▶ _TASK REQUIREMENTS_
Please reproduce the notification system recap below word for word, between "Twitter feed design" and "Twitter feed session.", inclusive.
━━━━━ DOCUMENT ━━━━━
Skip to content

Notification System — HLD Session Recap


Starting Point

Twitter feed design completed. Notification system introduced as the second problem — same patterns, different domain. Goal was to force application of patterns rather than recall of a specific solution. Student drove the design more independently than the Twitter feed session.


Problem Scope

Notification system for Reddit-style platform. When a post is made in a subreddit — all subscribers are notified.

Clarified requirements: - Average subscribers per subreddit: 100,000 - Average posts per day across all subreddits: 500,000 - Each user has 2 devices on average - Scope: notification delivery only — post content fetching not in scope


Capacity Estimation

Student derived independently:

Posts per second:
500,000 posts/day ÷ 86,400 = ~5 posts/second

Devices:
100,000 avg subscribers * 2 devices = 200,000 devices per subreddit post

Notification deliveries per second:
5 posts/sec * 200,000 devices = 1,000,000 deliveries/second

What the number drives: 1 million deliveries/second is not a read/write problem. It is a throughput and fan-out problem. Same pattern as Twitter feed. One event fans out to many recipients.
━━━━━ RECORDS SUPPLIED ━━━━━
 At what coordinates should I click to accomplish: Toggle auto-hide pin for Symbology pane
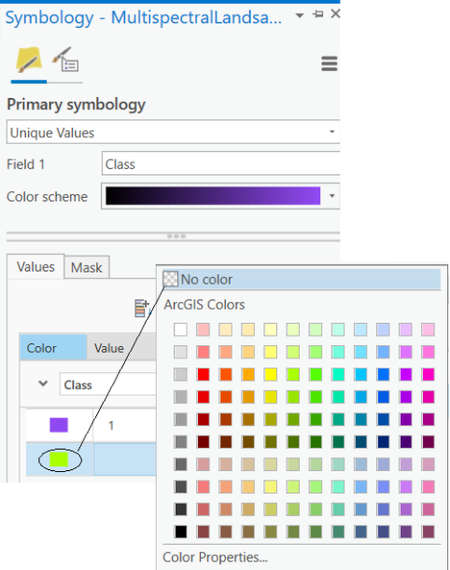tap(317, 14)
━━━━━
━━━━━ RECORDS SUPPLIED ━━━━━
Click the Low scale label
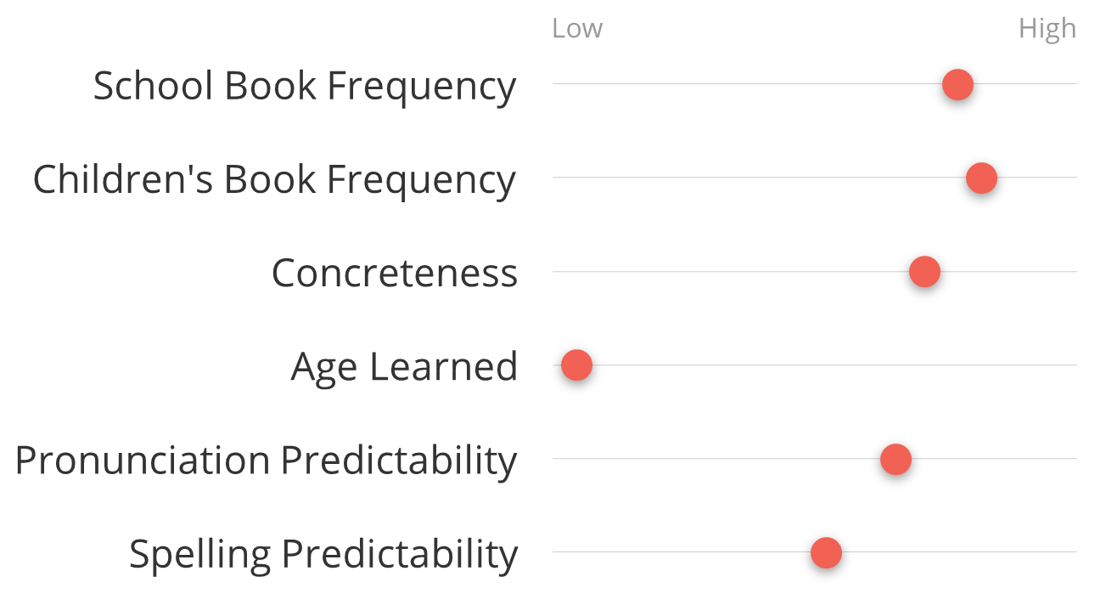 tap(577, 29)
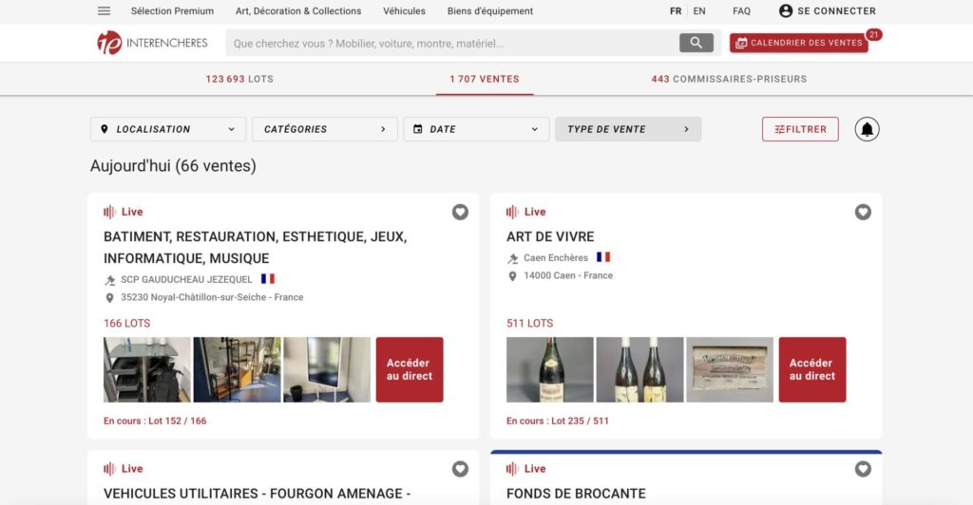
━━━━━
━━━━━ RECORDS SUPPLIED ━━━━━
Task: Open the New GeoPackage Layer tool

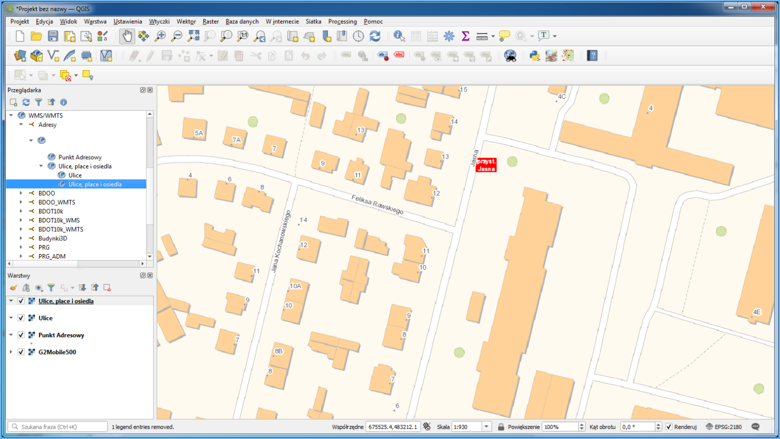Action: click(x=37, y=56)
━━━━━
▶ _THE OUTPUT_
Twitter feed design completed. Notification system introduced as the second problem — same patterns, different domain. Goal was to force application of patterns rather than recall of a specific solution. Student drove the design more independently than the Twitter feed session.